Adding Batching to a Custom Source
To improve the throughput of your custom sources, you can add batching to reads.
Defining a Source
Here is how you create a source that reads lines of text from a file:
public class Sources {
public static BatchSource<String> buildLineSource() {
return SourceBuilder
.batch("line-source", x ->
new BufferedReader(new FileReader("lines.txt")))
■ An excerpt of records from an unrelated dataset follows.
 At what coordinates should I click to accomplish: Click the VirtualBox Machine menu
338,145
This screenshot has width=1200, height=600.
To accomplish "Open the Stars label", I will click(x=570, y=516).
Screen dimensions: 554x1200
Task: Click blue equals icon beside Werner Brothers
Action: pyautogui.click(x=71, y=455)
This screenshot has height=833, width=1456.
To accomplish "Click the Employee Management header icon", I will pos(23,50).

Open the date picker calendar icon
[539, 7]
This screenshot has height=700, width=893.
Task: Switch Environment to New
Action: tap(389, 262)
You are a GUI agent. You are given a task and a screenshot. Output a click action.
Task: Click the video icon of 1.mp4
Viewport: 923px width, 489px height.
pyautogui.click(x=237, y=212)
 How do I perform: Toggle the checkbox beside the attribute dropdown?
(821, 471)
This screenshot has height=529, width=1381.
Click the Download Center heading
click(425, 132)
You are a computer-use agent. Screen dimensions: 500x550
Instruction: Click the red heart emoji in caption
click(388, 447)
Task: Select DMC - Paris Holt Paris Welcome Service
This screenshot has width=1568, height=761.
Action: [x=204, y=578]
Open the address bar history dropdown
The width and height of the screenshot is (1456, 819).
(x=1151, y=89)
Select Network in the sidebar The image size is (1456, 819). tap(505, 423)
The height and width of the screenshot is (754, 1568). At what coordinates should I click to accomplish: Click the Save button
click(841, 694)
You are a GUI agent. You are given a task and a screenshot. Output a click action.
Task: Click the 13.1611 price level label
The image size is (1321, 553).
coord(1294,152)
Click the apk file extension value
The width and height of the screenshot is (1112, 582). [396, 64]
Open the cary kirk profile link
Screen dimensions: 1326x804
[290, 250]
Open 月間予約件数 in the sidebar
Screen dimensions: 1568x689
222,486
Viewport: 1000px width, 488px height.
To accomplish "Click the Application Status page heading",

.<String>fillBufferFn((in, buf) -> {
String line = in.readLine();
if (line != null) {
buf.add(line);
} else {
buf.close();
}
})
.destroyFn(buf -> buf.close())
.build();
}
}
Now it is ready to be used from the pipeline, just like a built-in source:
Pipeline p = Pipeline.create();
p.readFrom(Sources.buildLineSource())
.writeTo(Sinks.logger());
Adding Batching
While this simple source functions correctly, it’s not optimal because
it reads just one line and returns. There are some overheads to
repeatedly calling fillBufferFn
and you can add more than one item to
the buffer:
SourceBuilder
.batch("line-source",
x -> new BufferedReader(new FileReader("lines.txt")))
.<String>fillBufferFn((in, buf) -> {
for (int i = 0; i < 128; i++) {
String line = in.readLine();
if (line == null) {
buf.close();
return;
}
buf.add(line);
}
})
.destroyFn(buf -> buf.close())
.build();
This code adds 128 lines at a time. In your specific case you should
use the rule of thumb to target about 1 millisecond spent in a single
invocation of fillBufferFn
.